FROM THE EDITOR, April 2019

 
The Ensemble seeks to connect and inform all people who are committed to ensemble music education for youth empowerment and social change.

FROM THE EDITOR, April 2019

Tricia Tunstall

04-01-2019

Here’s a challenge for you: define “excellence.”

How did that go? Did the perfectly satisfying definition pop right up? Or are you doing some backing and filling?

If you are, I think you’re in good company. This is a time when longstanding assumptions about excellence in music, and in all the arts, are being unsettled. Last week, at a meeting of the El

Sistema New Jersey Alliance, leaders of the state’s Sistema-inspired programs were discussing how to articulate the fundamental values our programs share. We were pretty much in sync until we began to talk about excellence as a primary goal. Some members were not entirely comfort- able with the word, saying that when used in a music education context, it can represent a kind of coded language that evokes a traditionally elitist ideal of refined technique in classical music.

No one at our conference table suggested that this tradition should simply be jettisoned. But everyone felt that other crucial priorities also guide our programs.
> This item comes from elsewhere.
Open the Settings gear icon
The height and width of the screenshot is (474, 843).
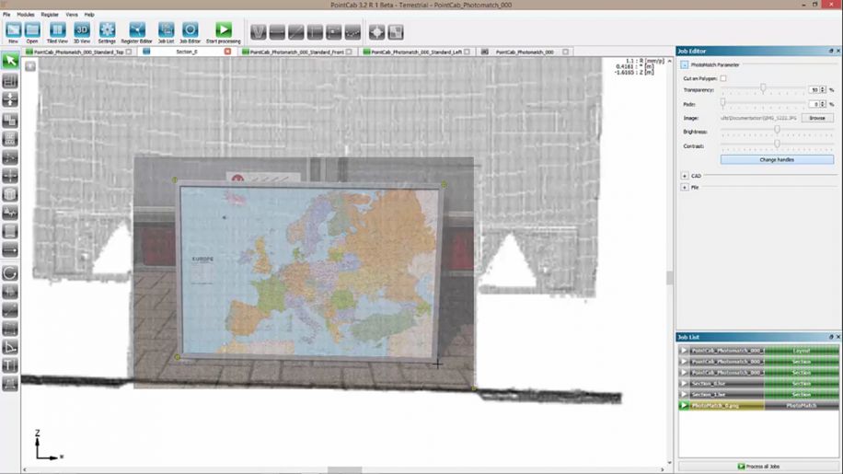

Creativity, cooperation, peer learning, community, student voice – all these goals inform the work of shaping our music learning environments. Does the word “excellence,” we wondered, have too much connotative baggage to serve as the right term for these goals?

We experimented with other words we might substitute. Rigor? Intensity? We’re still at it, and would love to hear what language works for you.

But perhaps we can keep using the term to mean intensive effort toward bold aspiration – an aspect of Sistema learning we all value deeply – if we agree that there are many kinds of excellence, not just the conservatory-honed one. Howard Gardner posited that there are multiple kinds of intelligence; let’s conjecture that there are multiple kinds of excellence. In specific learning situations, we need to be clear about whether we’re prioritizing excellence in social communication, in creative energy, or in technical finesse.

Our students, I think, are abundantly capable of multiple excellences. It’s a mistake to assume that we have to teach one kind, to the exclusion of others. Can our students achieve excellence of musical technique AND excellence of collaborative creativity? I believe the answer is yes. I also believe that for the global Sistema-inspired movement, there’s no more important question.